Selected text |

The mainstream MDC faction said its leader Morgan Tsvangirai had won 50.3 percent of the presidential vote and Mugabe 43.8 percent according to its own tallies.
CALL FOR PATIENCE
Zimbabwe's state-run Herald newspaper said ZANU-PF and the MDC's Tsvangirai faction had agreed that their candidates or chief election agents would be present at the start of the presidential vote count once results come in from provinces.
"We therefore would like to urge the nation to remain patient as we go through this meticulous verification process," the newspaper's Web site quoted Zimbabwe Electoral Commission chief elections officer Lovemore Sekeramayi as saying.
Jonathan Moyo, Mugabe's former information minister and an independent parliament member, said authorities were not coping with defeat and chiefs of security forces, who have said they would not accept an opposition victory, were anxious.
"You have generals who unwisely, or rather foolishly, told the world that they would only salute one candidate, who happened to have lost the election," he told reporters.
MDC Secretary General Tendai Biti said Tsvangirai had an absolute majority, enough for outright victory, but he would accept a second round runoff against Mugabe "under protest".
Analysts said the president was likely to be humiliated in a runoff and the parliamentary vote defeat would remove some of his power of patronage - a plank of his long and iron rule.
Deputy Information Minister Bright Matonga said in a telephone interview with Sky television : "No one is panicking around President Mugabe. The army is very solidly behind our president, the police force as well."
Mugabe's spokesman, George Charamba, said the MDC was in contempt of the law by announcing results. "You are drifting in very dangerous territory and I hope the MDC is prepared for the consequences," he said.
The government appears to have been preparing the population for a runoff by revealing its own projections showing a second round would be required in the statutory three weeks after last Saturday's vote.
Both Tsvangirai and the government have dismissed widespread speculation that the MDC was negotiating with ZANU-PF for a managed exit for Mugabe, who has ruled uninterrupted since independence from Britain in 1980.
Mugabe was unlikely to make a negotiated exit but go down fighting in the second round, analysts said.
"He is not the type that quietly walks away into the sunset," a senior Western diplomat said in Harare.

Work instruction | According to the Zimbabwe election report, what share of the presidential vote did the MDC's own tallies give Morgan Tsvangirai? Rely only on the news report about Zimbabwe's presidential vote when working through these lines.

Given material |

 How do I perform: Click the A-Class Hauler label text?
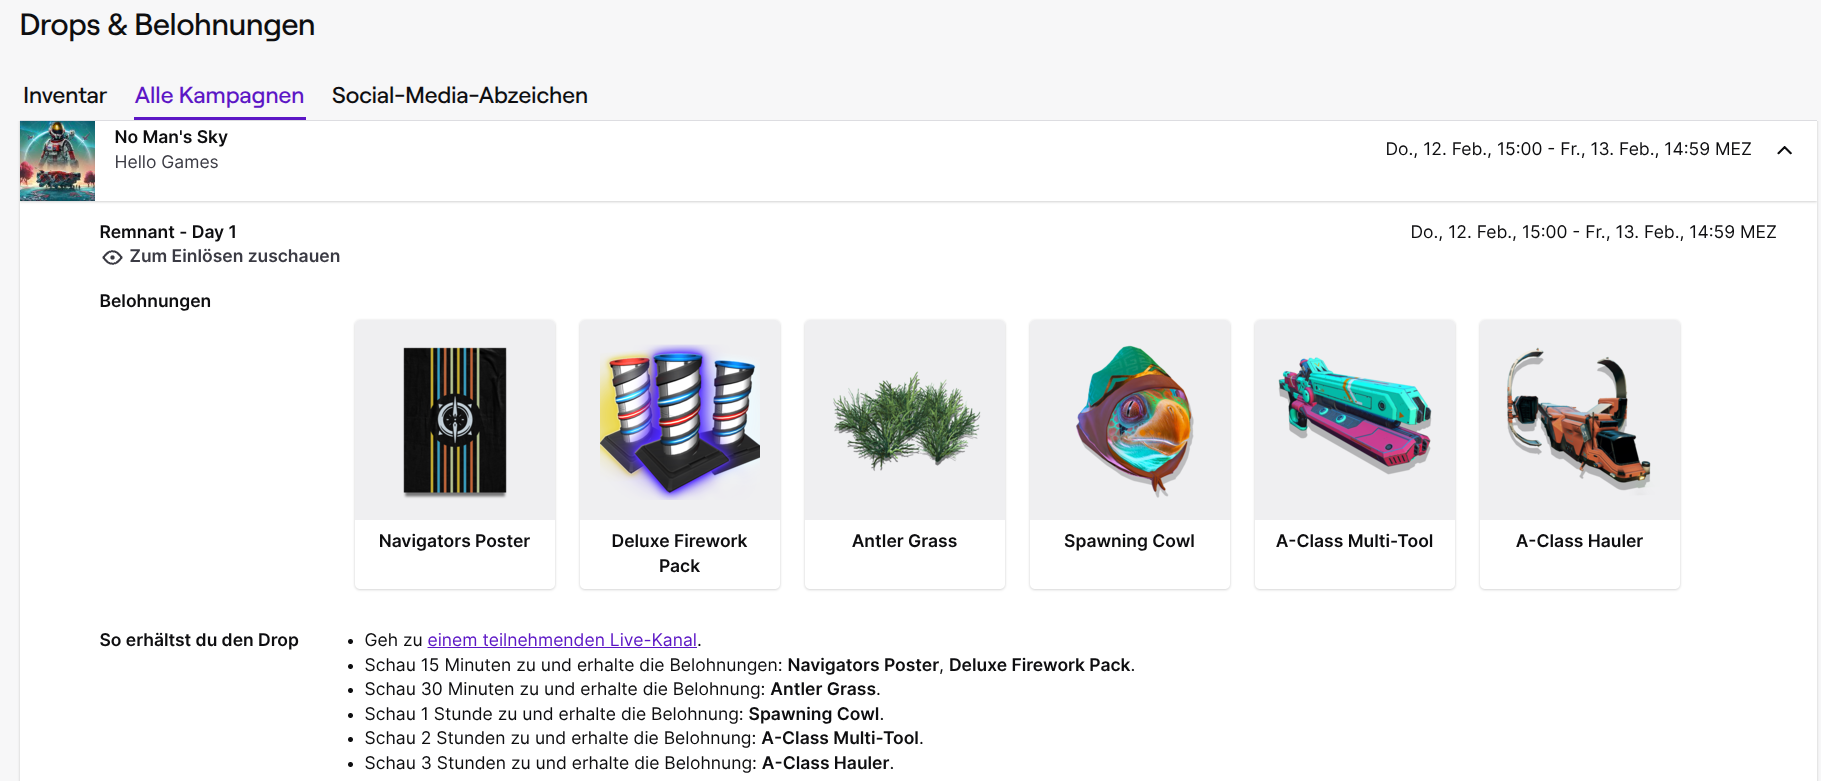coord(1579,541)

Solution to the problem | 50.3 percent